- [Problem to work on]:
Reproduce the rows below, swapping each occurrence of "How do I perform" for "How can I perform" and keeping everything else identical.

Item-finding records
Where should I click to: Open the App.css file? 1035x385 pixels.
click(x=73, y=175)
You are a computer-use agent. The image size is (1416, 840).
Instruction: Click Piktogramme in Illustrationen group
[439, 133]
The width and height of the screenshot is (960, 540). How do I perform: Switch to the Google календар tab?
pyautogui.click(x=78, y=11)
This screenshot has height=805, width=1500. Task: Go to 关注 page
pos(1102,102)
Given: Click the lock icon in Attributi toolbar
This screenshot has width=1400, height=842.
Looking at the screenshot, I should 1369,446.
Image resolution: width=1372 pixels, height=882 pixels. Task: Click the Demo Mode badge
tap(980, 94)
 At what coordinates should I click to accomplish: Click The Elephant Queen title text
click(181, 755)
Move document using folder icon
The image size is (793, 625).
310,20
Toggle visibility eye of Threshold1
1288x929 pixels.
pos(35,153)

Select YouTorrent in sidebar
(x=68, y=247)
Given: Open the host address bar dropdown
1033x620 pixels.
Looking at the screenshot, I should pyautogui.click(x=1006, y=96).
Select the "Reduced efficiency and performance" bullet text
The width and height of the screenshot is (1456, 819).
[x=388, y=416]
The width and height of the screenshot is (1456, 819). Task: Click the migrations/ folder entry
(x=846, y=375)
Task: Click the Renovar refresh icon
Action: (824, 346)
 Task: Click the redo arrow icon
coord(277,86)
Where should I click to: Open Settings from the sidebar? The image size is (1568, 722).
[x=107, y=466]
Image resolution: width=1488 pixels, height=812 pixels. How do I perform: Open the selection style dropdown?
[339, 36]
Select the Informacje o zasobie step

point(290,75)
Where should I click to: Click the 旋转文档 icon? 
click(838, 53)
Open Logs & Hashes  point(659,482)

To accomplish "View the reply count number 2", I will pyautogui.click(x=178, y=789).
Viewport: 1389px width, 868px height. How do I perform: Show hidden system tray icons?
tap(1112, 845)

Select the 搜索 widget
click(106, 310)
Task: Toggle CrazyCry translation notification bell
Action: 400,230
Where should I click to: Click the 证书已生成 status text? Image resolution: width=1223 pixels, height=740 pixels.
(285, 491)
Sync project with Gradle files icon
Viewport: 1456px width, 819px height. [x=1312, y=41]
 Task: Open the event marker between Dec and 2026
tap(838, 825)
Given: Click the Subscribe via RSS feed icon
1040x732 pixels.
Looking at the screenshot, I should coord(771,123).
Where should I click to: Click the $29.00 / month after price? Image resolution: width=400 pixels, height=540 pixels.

- [Right answer]:
Where should I click to: Open the App.css file? 1035x385 pixels.
click(x=73, y=175)
You are a computer-use agent. The image size is (1416, 840).
Instruction: Click Piktogramme in Illustrationen group
[439, 133]
The width and height of the screenshot is (960, 540). How can I perform: Switch to the Google календар tab?
pyautogui.click(x=78, y=11)
This screenshot has height=805, width=1500. Task: Go to 关注 page
pos(1102,102)
Given: Click the lock icon in Attributi toolbar
This screenshot has width=1400, height=842.
Looking at the screenshot, I should 1369,446.
Image resolution: width=1372 pixels, height=882 pixels. Task: Click the Demo Mode badge
tap(980, 94)
 At what coordinates should I click to accomplish: Click The Elephant Queen title text
click(181, 755)
Move document using folder icon
The image size is (793, 625).
310,20
Toggle visibility eye of Threshold1
1288x929 pixels.
pos(35,153)

Select YouTorrent in sidebar
(x=68, y=247)
Given: Open the host address bar dropdown
1033x620 pixels.
Looking at the screenshot, I should pyautogui.click(x=1006, y=96).
Select the "Reduced efficiency and performance" bullet text
The width and height of the screenshot is (1456, 819).
[x=388, y=416]
The width and height of the screenshot is (1456, 819). Task: Click the migrations/ folder entry
(x=846, y=375)
Task: Click the Renovar refresh icon
Action: (824, 346)
 Task: Click the redo arrow icon
coord(277,86)
Where should I click to: Open Settings from the sidebar? The image size is (1568, 722).
[x=107, y=466]
Image resolution: width=1488 pixels, height=812 pixels. How can I perform: Open the selection style dropdown?
[339, 36]
Select the Informacje o zasobie step

point(290,75)
Where should I click to: Click the 旋转文档 icon? 
click(838, 53)
Open Logs & Hashes  point(659,482)

To accomplish "View the reply count number 2", I will pyautogui.click(x=178, y=789).
Viewport: 1389px width, 868px height. How can I perform: Show hidden system tray icons?
tap(1112, 845)

Select the 搜索 widget
click(106, 310)
Task: Toggle CrazyCry translation notification bell
Action: 400,230
Where should I click to: Click the 证书已生成 status text? Image resolution: width=1223 pixels, height=740 pixels.
(285, 491)
Sync project with Gradle files icon
Viewport: 1456px width, 819px height. [x=1312, y=41]
 Task: Open the event marker between Dec and 2026
tap(838, 825)
Given: Click the Subscribe via RSS feed icon
1040x732 pixels.
Looking at the screenshot, I should coord(771,123).
Where should I click to: Click the $29.00 / month after price? Image resolution: width=400 pixels, height=540 pixels.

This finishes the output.